Using Any ONNX Model
The curated catalog is a starting point. You can use any HuggingFace ONNX model:
// Any ONNX model from HuggingFace Hub
const model = transformers.languageModel('your-org/custom-model-ONNX');Not all ONNX models work in the browser. The model must support the TJS v4 text-generation pipeline. Stick to the recommended models above for best results.
Showcase Apps
The LLM Chat showcase app demonstrates ONNX models alongside WebLLM and wllama backends. Select a Qwen3.5 model to try vision input with image uploads.

- **Dataset extract**:

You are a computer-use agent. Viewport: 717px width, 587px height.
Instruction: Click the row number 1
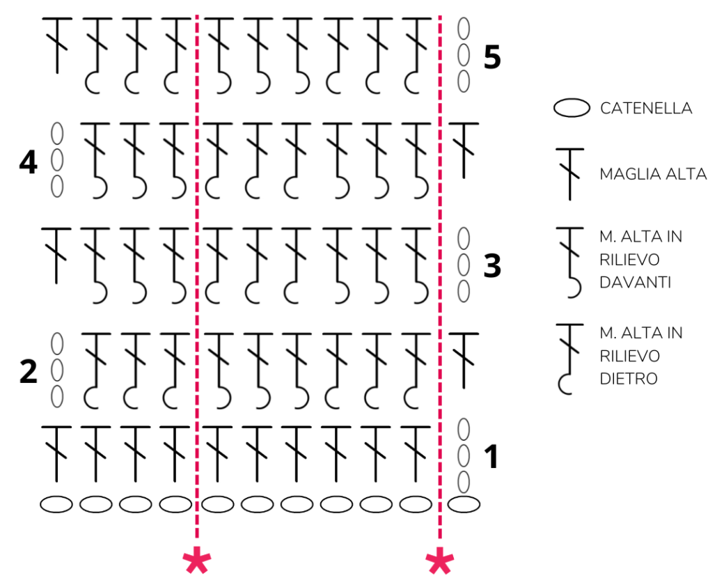pos(491,457)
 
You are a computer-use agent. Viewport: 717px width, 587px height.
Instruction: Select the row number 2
pos(28,372)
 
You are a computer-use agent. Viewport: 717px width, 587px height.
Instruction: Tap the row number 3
pos(492,266)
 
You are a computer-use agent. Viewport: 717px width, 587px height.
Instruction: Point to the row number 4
pos(28,163)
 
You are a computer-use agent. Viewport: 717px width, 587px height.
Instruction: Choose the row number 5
pos(492,57)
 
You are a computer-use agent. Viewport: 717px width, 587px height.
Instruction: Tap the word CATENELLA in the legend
pos(645,109)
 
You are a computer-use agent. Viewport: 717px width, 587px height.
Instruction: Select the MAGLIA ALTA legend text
pos(653,174)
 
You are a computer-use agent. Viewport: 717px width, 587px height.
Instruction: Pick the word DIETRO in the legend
pos(629,379)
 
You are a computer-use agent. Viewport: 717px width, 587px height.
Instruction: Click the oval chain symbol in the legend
pos(570,109)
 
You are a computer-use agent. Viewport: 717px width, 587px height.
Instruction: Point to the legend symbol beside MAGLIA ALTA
pos(570,174)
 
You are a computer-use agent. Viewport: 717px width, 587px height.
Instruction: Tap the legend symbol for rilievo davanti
pos(570,262)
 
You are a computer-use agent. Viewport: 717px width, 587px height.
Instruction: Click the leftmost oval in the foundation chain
pos(56,504)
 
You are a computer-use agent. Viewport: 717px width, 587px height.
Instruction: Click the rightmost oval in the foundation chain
pos(464,504)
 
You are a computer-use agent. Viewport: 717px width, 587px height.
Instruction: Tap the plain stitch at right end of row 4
pos(464,149)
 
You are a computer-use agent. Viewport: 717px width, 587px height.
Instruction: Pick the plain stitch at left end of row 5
pos(57,45)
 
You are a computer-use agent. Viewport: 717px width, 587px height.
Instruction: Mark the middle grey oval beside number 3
pos(464,265)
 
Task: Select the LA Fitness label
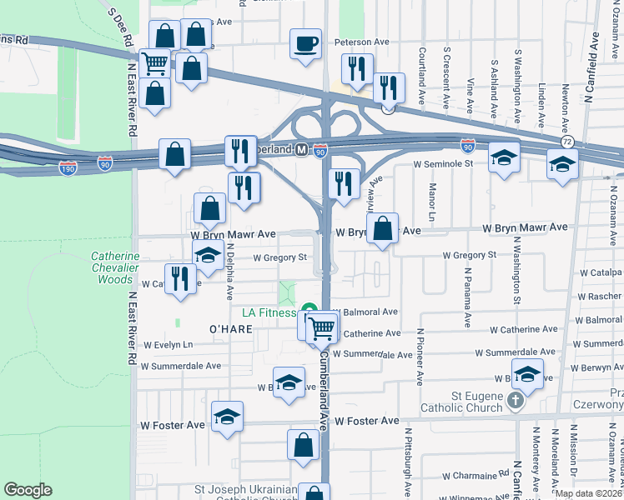[x=270, y=312]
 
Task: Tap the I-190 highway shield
[x=68, y=168]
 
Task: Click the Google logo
[x=28, y=490]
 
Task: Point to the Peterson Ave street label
[x=362, y=41]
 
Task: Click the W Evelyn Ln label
[x=168, y=344]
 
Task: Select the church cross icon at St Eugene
[x=516, y=402]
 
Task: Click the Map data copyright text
[x=586, y=493]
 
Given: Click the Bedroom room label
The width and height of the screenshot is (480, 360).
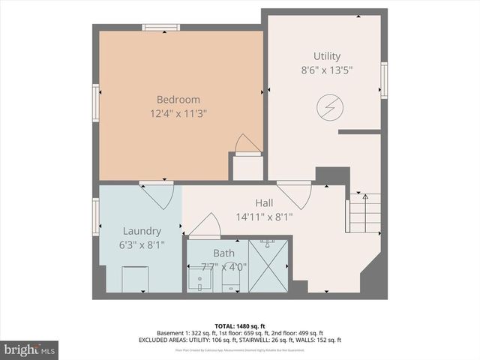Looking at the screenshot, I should click(178, 100).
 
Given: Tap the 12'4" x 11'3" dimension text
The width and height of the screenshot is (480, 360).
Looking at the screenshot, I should click(178, 114).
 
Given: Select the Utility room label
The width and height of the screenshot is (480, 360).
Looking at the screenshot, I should click(326, 56).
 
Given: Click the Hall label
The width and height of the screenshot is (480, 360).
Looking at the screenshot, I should click(264, 203).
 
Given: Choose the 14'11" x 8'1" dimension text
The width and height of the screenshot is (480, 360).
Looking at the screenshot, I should click(264, 217).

- **Requirement 1**:
In the text about ONNX models, rewrite the paragraph beginning "The LLM Chat showcase app" as a short bulleted list that keeps its main facts.
- **Requirement 2**:
According to the text about ONNX models, which pipeline must a model support to work in the browser?
- **Requirement 3**:
List every model type or backend that the text about ONNX models says the LLM Chat showcase app demonstrates.
Use only the text about ONNX models; the records are not needed.

- **Task result 1**:
- The LLM Chat showcase app demonstrates ONNX models.
- It also demonstrates WebLLM and wllama backends.
- Selecting a Qwen3.5 model lets you try vision input with image uploads.

- **Task result 2**:
The TJS v4 text-generation pipeline.

- **Task result 3**:
- ONNX models
- WebLLM
- wllama